◆ **Saved data entries**
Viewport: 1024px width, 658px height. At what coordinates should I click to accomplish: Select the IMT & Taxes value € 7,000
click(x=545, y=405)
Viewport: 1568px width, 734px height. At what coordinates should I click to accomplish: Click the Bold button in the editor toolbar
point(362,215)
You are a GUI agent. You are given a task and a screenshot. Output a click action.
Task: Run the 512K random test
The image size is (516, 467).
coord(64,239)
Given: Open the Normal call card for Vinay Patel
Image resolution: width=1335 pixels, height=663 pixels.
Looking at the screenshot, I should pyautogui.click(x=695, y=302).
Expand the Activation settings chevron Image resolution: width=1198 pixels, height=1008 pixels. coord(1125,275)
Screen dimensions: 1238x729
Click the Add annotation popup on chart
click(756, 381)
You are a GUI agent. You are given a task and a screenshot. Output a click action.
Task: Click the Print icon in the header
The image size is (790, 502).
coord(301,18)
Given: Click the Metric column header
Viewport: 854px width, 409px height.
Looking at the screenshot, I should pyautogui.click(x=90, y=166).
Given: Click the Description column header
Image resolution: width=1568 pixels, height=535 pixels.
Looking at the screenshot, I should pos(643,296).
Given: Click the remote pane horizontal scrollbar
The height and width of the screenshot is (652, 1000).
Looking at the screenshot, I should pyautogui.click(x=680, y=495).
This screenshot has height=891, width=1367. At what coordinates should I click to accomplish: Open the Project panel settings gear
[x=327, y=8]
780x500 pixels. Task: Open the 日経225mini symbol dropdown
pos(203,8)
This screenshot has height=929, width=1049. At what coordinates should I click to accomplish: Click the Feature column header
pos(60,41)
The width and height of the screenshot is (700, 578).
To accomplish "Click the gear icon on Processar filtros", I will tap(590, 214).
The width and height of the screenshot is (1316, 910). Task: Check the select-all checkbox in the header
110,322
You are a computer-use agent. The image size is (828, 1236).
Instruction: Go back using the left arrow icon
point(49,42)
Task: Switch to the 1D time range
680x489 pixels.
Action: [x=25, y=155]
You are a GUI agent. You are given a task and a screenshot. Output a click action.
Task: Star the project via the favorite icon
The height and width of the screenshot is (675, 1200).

◆ **WORK TO BE COMPLETED**
Print the entries exactly. Include every one.

◆ **EXERCISE RESPONSE**
Viewport: 1024px width, 658px height. At what coordinates should I click to accomplish: Select the IMT & Taxes value € 7,000
click(x=545, y=405)
Viewport: 1568px width, 734px height. At what coordinates should I click to accomplish: Click the Bold button in the editor toolbar
point(362,215)
You are a GUI agent. You are given a task and a screenshot. Output a click action.
Task: Run the 512K random test
The image size is (516, 467).
coord(64,239)
Given: Open the Normal call card for Vinay Patel
Image resolution: width=1335 pixels, height=663 pixels.
Looking at the screenshot, I should pyautogui.click(x=695, y=302).
Expand the Activation settings chevron Image resolution: width=1198 pixels, height=1008 pixels. coord(1125,275)
Screen dimensions: 1238x729
Click the Add annotation popup on chart
click(756, 381)
You are a GUI agent. You are given a task and a screenshot. Output a click action.
Task: Click the Print icon in the header
The image size is (790, 502).
coord(301,18)
Given: Click the Metric column header
Viewport: 854px width, 409px height.
Looking at the screenshot, I should pyautogui.click(x=90, y=166).
Given: Click the Description column header
Image resolution: width=1568 pixels, height=535 pixels.
Looking at the screenshot, I should pos(643,296).
Given: Click the remote pane horizontal scrollbar
The height and width of the screenshot is (652, 1000).
Looking at the screenshot, I should pyautogui.click(x=680, y=495).
This screenshot has height=891, width=1367. At what coordinates should I click to accomplish: Open the Project panel settings gear
[x=327, y=8]
780x500 pixels. Task: Open the 日経225mini symbol dropdown
pos(203,8)
This screenshot has height=929, width=1049. At what coordinates should I click to accomplish: Click the Feature column header
pos(60,41)
The width and height of the screenshot is (700, 578).
To accomplish "Click the gear icon on Processar filtros", I will tap(590, 214).
The width and height of the screenshot is (1316, 910). Task: Check the select-all checkbox in the header
110,322
You are a computer-use agent. The image size is (828, 1236).
Instruction: Go back using the left arrow icon
point(49,42)
Task: Switch to the 1D time range
680x489 pixels.
Action: [x=25, y=155]
You are a GUI agent. You are given a task and a screenshot. Output a click action.
Task: Star the project via the favorite icon
The height and width of the screenshot is (675, 1200).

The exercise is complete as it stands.